■ **In cosa consiste**:
Ricopia le righe seguenti tutte quante, dalla prima all'ultima, senza cambiare nulla.

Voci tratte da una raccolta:
►

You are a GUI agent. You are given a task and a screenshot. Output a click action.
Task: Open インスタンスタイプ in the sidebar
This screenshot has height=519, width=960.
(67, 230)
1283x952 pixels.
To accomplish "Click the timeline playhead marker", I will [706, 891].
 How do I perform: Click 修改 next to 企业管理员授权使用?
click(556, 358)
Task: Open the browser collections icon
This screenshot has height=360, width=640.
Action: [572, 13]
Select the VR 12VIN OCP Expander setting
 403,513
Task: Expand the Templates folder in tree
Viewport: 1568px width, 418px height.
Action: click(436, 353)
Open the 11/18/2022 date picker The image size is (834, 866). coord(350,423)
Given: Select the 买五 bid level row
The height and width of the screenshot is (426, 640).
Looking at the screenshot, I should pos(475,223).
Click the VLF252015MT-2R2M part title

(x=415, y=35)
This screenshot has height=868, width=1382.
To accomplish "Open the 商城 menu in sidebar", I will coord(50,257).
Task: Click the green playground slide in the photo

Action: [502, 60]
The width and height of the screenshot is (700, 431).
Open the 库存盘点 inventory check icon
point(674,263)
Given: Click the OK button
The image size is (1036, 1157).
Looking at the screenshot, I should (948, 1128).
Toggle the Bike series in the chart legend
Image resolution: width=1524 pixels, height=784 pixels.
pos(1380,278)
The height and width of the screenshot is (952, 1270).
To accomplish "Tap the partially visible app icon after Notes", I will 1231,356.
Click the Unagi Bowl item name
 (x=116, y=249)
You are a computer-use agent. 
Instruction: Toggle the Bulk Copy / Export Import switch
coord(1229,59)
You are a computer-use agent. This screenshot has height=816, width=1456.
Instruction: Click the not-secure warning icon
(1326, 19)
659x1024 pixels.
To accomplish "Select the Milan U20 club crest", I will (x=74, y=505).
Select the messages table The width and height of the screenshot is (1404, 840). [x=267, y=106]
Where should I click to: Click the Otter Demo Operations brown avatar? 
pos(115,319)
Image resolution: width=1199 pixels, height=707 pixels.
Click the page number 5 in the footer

◄

■ **La soluzione**:
You are a GUI agent. You are given a task and a screenshot. Output a click action.
Task: Open インスタンスタイプ in the sidebar
This screenshot has height=519, width=960.
(67, 230)
1283x952 pixels.
To accomplish "Click the timeline playhead marker", I will [706, 891].
 How do I perform: Click 修改 next to 企业管理员授权使用?
click(556, 358)
Task: Open the browser collections icon
This screenshot has height=360, width=640.
Action: [572, 13]
Select the VR 12VIN OCP Expander setting
 403,513
Task: Expand the Templates folder in tree
Viewport: 1568px width, 418px height.
Action: click(436, 353)
Open the 11/18/2022 date picker The image size is (834, 866). coord(350,423)
Given: Select the 买五 bid level row
The height and width of the screenshot is (426, 640).
Looking at the screenshot, I should pos(475,223).
Click the VLF252015MT-2R2M part title

(x=415, y=35)
This screenshot has height=868, width=1382.
To accomplish "Open the 商城 menu in sidebar", I will coord(50,257).
Task: Click the green playground slide in the photo

Action: [502, 60]
The width and height of the screenshot is (700, 431).
Open the 库存盘点 inventory check icon
point(674,263)
Given: Click the OK button
The image size is (1036, 1157).
Looking at the screenshot, I should (948, 1128).
Toggle the Bike series in the chart legend
Image resolution: width=1524 pixels, height=784 pixels.
pos(1380,278)
The height and width of the screenshot is (952, 1270).
To accomplish "Tap the partially visible app icon after Notes", I will 1231,356.
Click the Unagi Bowl item name
 (x=116, y=249)
You are a computer-use agent. 
Instruction: Toggle the Bulk Copy / Export Import switch
coord(1229,59)
You are a computer-use agent. This screenshot has height=816, width=1456.
Instruction: Click the not-secure warning icon
(1326, 19)
659x1024 pixels.
To accomplish "Select the Milan U20 club crest", I will (x=74, y=505).
Select the messages table The width and height of the screenshot is (1404, 840). [x=267, y=106]
Where should I click to: Click the Otter Demo Operations brown avatar? 
pos(115,319)
Image resolution: width=1199 pixels, height=707 pixels.
Click the page number 5 in the footer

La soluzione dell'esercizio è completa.